Start of Block
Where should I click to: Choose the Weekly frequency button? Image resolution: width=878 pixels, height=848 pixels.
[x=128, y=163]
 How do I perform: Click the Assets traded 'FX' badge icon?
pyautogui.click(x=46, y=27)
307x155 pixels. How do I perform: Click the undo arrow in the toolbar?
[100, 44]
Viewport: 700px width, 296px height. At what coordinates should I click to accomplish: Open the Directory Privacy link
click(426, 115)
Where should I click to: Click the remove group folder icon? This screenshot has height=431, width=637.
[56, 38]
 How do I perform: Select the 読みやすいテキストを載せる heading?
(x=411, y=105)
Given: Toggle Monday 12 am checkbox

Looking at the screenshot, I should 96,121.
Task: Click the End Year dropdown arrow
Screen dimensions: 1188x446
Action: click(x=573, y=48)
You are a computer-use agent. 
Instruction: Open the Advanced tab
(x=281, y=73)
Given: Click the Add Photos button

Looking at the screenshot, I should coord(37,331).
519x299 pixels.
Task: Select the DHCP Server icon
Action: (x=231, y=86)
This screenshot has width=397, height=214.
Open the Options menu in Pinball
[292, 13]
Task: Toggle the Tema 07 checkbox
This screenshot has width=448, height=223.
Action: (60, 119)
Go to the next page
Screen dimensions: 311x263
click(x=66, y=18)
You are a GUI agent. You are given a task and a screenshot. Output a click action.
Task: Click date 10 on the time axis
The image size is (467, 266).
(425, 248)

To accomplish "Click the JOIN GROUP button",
End of Block
## Task directions
What is needed is a verbatim copy of every line in the records above from the one containing "Task: Click the End Year dropdown arrow" down to the one containing "Task: Toggle the Tema 07 checkbox", both included, and nothing more.

## Response area
Task: Click the End Year dropdown arrow
Screen dimensions: 1188x446
Action: click(x=573, y=48)
You are a computer-use agent. 
Instruction: Open the Advanced tab
(x=281, y=73)
Given: Click the Add Photos button

Looking at the screenshot, I should coord(37,331).
519x299 pixels.
Task: Select the DHCP Server icon
Action: (x=231, y=86)
This screenshot has width=397, height=214.
Open the Options menu in Pinball
[292, 13]
Task: Toggle the Tema 07 checkbox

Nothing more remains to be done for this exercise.